The case, relating to an NCA-led investigation involving a series of frauds against companies and institutions including Chester Zoo, Care UK, AB InBev and South Essex College, was stopped by Judge Wendy Joseph QC after four weeks when it emerged evidence had gone missing, was misleading or had not been investigated properly.
The court heard how detectives did not have the software to grab pictures from CCTV – and were reduced to taking screen shots on their phones – before a prosecution application for a six-week adjournment was rejected.
The jury was subsequently discharged from returning verdicts against all seven defendants, with the NCA errors said to be “even beyond negligence”.
The prosecution initially claimed that £37 million was laundered from the organisations between April 2013 and March 2014, when payments to building contractors were intercepted and quickly dispersed through hundreds of bank accounts.
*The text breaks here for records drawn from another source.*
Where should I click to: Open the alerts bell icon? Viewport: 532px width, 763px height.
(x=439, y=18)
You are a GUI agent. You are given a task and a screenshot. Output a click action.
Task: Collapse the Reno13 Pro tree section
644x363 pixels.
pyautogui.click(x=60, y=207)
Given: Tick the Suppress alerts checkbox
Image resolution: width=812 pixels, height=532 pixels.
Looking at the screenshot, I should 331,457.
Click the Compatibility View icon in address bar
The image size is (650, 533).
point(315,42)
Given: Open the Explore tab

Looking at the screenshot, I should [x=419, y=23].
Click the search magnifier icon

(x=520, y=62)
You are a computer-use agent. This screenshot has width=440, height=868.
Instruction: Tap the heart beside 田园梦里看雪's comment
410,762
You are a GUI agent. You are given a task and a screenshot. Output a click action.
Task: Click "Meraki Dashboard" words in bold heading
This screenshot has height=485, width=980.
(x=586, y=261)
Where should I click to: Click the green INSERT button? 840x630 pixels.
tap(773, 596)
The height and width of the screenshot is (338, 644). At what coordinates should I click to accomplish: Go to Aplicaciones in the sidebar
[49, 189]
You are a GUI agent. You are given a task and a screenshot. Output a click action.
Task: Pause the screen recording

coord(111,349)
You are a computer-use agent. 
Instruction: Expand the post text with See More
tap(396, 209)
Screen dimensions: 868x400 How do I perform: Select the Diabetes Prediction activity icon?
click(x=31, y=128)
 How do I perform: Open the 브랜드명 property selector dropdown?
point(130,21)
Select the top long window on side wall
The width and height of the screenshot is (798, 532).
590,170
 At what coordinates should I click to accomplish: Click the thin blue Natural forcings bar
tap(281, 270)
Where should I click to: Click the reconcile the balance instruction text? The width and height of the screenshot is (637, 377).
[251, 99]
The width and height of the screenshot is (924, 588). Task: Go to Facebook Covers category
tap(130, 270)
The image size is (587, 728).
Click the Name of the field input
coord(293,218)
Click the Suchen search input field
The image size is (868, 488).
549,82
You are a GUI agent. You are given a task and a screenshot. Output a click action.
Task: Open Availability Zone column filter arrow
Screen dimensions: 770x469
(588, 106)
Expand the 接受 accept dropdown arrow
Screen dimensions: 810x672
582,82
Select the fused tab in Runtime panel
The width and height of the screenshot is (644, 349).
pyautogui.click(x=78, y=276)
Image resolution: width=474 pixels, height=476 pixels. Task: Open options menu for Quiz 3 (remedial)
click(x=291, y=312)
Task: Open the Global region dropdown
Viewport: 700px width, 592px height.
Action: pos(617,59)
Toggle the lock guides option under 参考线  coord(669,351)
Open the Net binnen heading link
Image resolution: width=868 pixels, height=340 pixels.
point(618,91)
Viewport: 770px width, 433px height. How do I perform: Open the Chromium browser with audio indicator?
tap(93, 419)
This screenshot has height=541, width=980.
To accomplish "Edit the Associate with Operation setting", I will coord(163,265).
However, after just five days of evidence it emerged that there were a series of mistakes in the timeline prepared by the NCA, and further investigation over the last three weeks while the jury did not sit, revealed that the total laundered was closer to £40 million.
It also emerged that more than 200 bank accounts involved in the transfer of payments had not been investigated, while several exhibits had not been examined and a mistaken identification of a suspect during NCA surveillance had not been disclosed to the defence.
Judge Joseph said: “On the face of it they were just little things, mistakes in mathematics, typographical errors that should have been very easily sorted out.
“But as each problem has been sorted out another has emerged and each time problems have been worse and worse.
“The picture that emerged was the documentation that we call the timeline is in many ways wholly misleading.”
She added: “Either because of the size of the case or because of financial constraints the NCA`s case team chose to ignore various routes of investigation including bank accounts.
“They applied a forensic strategy outside that applied by the Crown Prosecution Service (CPS) without telling the CPS or counsel.
“The NCA case team failed to apply the disclosure protocol which they were required to follow.”
The court also heard that several exhibits had not been examined and a mistaken identification of a suspect during NCA surveillance had not been disclosed to the defence.
Judge Joseph concluded that there is no doubt the NCA has “failed” the public interest in this case, and that there can be no excuse or justification for the combination of multiple failures that occurred.
The NCA refused to go into any detail relating to the collapse of the trial.
A spokesperson said: “The NCA is proud of its conviction rate, which was 93 per cent in its first six months.
“We do not want any prosecution to fail, particularly if there is anything our own officers can do to prevent that. We are determined to understand what happened here and to ensure it cannot happen again. An internal inquiry is now underway.”